**Task prompt**
Report each line of the entries that contains the word "white", copied in full.

**Source material**
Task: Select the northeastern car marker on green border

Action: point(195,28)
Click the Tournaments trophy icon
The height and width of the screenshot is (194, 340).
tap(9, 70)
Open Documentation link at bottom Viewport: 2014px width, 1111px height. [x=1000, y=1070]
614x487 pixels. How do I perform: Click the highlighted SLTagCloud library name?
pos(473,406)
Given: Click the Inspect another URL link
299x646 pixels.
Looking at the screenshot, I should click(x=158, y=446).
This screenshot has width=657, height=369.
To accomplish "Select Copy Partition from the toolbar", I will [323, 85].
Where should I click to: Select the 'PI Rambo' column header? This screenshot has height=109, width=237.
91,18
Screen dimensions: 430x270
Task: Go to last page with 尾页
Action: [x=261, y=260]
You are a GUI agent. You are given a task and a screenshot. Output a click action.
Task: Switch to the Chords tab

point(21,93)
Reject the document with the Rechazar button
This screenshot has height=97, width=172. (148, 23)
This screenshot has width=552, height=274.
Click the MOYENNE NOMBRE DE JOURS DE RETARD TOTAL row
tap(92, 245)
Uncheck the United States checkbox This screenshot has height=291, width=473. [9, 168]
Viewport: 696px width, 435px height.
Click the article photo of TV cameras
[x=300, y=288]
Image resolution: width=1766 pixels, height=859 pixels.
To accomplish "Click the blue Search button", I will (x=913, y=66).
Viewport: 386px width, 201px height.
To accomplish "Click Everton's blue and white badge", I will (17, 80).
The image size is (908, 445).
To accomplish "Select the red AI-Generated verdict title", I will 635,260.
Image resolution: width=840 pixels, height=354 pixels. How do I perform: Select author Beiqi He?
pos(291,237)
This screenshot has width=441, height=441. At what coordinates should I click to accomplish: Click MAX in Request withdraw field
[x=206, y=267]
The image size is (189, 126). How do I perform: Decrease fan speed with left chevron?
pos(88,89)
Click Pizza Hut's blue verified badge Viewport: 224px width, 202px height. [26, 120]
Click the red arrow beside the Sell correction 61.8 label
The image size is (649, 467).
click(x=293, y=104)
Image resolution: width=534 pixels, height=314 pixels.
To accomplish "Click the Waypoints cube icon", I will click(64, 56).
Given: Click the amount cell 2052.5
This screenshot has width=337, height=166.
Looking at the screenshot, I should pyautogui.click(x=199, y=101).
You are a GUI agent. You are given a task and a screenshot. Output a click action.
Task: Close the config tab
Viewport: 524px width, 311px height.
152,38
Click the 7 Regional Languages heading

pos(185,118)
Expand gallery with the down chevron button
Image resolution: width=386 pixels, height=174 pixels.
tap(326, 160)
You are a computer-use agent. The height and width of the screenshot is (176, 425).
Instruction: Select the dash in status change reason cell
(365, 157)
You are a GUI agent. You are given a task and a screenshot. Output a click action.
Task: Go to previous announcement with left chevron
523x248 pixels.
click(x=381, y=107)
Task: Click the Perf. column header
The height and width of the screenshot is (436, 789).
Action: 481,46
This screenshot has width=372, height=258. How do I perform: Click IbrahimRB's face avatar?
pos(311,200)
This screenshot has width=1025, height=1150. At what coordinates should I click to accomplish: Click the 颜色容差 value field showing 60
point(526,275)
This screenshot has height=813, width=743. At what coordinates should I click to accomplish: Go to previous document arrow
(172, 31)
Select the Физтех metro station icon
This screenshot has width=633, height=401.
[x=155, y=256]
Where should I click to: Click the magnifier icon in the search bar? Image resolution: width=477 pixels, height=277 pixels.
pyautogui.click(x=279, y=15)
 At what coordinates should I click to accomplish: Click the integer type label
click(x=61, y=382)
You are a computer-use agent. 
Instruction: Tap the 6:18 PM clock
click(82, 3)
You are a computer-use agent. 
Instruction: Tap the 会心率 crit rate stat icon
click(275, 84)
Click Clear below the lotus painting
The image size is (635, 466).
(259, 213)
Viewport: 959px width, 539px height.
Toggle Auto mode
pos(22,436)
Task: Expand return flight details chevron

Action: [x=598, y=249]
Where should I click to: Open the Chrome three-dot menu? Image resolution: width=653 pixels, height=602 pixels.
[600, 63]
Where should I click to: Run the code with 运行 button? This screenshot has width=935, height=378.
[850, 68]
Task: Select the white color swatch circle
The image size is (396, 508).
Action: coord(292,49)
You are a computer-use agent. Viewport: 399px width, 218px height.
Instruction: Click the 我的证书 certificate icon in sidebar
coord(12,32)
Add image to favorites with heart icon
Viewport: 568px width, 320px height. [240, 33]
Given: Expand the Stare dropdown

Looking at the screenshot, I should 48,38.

**Exercise answer**
To accomplish "Click Everton's blue and white badge", I will (17, 80).
Task: Select the white color swatch circle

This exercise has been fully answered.